Neuroscientists have recorded the activity of a dying human brain and discovered rhythmic brain wave patterns similar to those during dreaming, memory recall, and meditation. A new study suggests an explanation for vivid life recall in near-death experiences. Maryam Clark investigates.
Imagine reliving your entire life in the space of seconds. Like a flash of lightning, you are outside your body, seeing memorable moments of your life. Known as ‘life recall’, it can be similar to a near-death experience. What happens inside your brain during and after death have puzzled neuroscientists for centuries. However, a study published to Frontiers in Aging Neuroscience suggests that your brain may remain active and coordinated during and even after the transition to death, and be programmed to orchestrate the whole process.
When an 87-year-old patient developed epilepsy, Dr Raul Vicente of the University of Tartu, Estonia, and colleagues used continuous electroencephalography (EEG) to detect the seizures and treat the patient. During these recordings, the patient had a heart attack and passed away. This unexpected event allowed the scientists to record the activity of a dying human brain for the first time ever.

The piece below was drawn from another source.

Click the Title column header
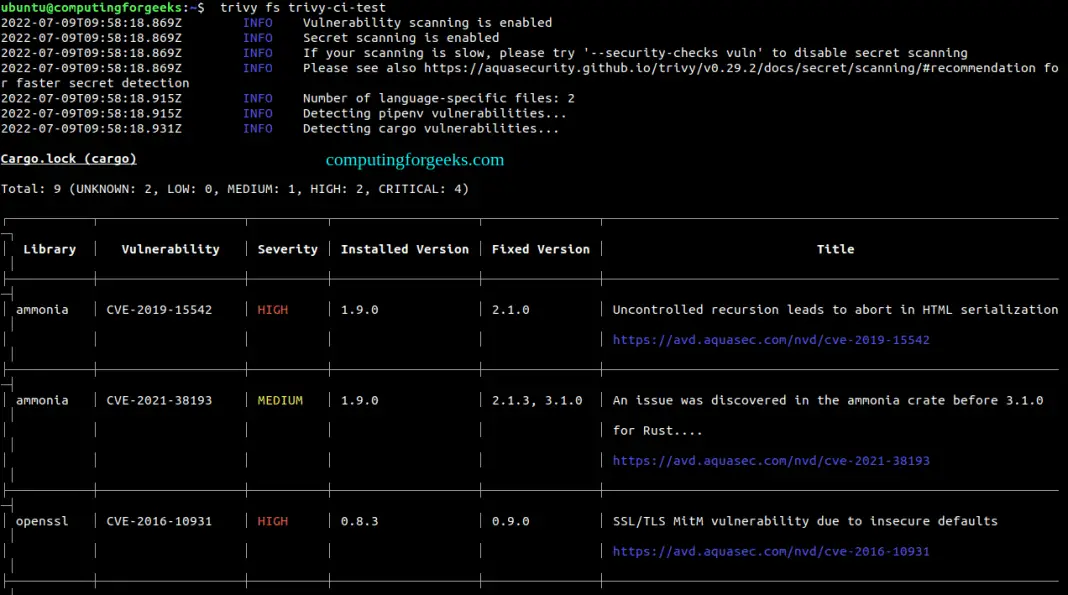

“We measured 900 seconds of brain activity around the time of death and set a specific focus to investigate what happened in the 30 seconds before and after the heart stopped beating,” said Dr Ajmal Zemmar, a neurosurgeon at the University of Louisville, US, who organised the study.
“Just before and after the heart stopped working, we saw changes in a specific band of neural oscillations, so-called gamma oscillations, but also in others such as delta, theta, alpha, and beta oscillations.”
Brain oscillations (more commonly known as ‘brain waves’) are patterns of rhythmic brain activity normally present in living human brains. The different types of oscillations, including gamma, are involved in high-cognitive functions, such as concentrating, dreaming, meditation, memory retrieval, information processing, and conscious perception, just like those associated with memory flashbacks.
“Through generating oscillations involved in memory retrieval, the brain may be playing a last recall of important life events just before we die, similar to the ones reported in near-death experiences,” Zemmar speculated. “These findings challenge our understanding of when exactly life ends and generate important subsequent questions, such as those related to the timing of organ donation.”
While this study is the first of its kind to measure live brain activity during the process of dying in humans, similar changes in gamma oscillations have been previously observed in rats kept in controlled environments. This means it is possible that, during death, the brain organises and executes a biological response that could be conserved across species.
These measurements are based on a single case and stem from the brain of a patient who had suffered injury, seizures and swelling, which complicate interpretation of the data. Nonetheless, Zemmar plans to investigate more and sees the results as a source of hope.
“Something we may learn from this research is: although our loved ones have their eyes closed and are ready to leave us to rest, their brains may be replaying some of the nicest moments they experienced in their lives.”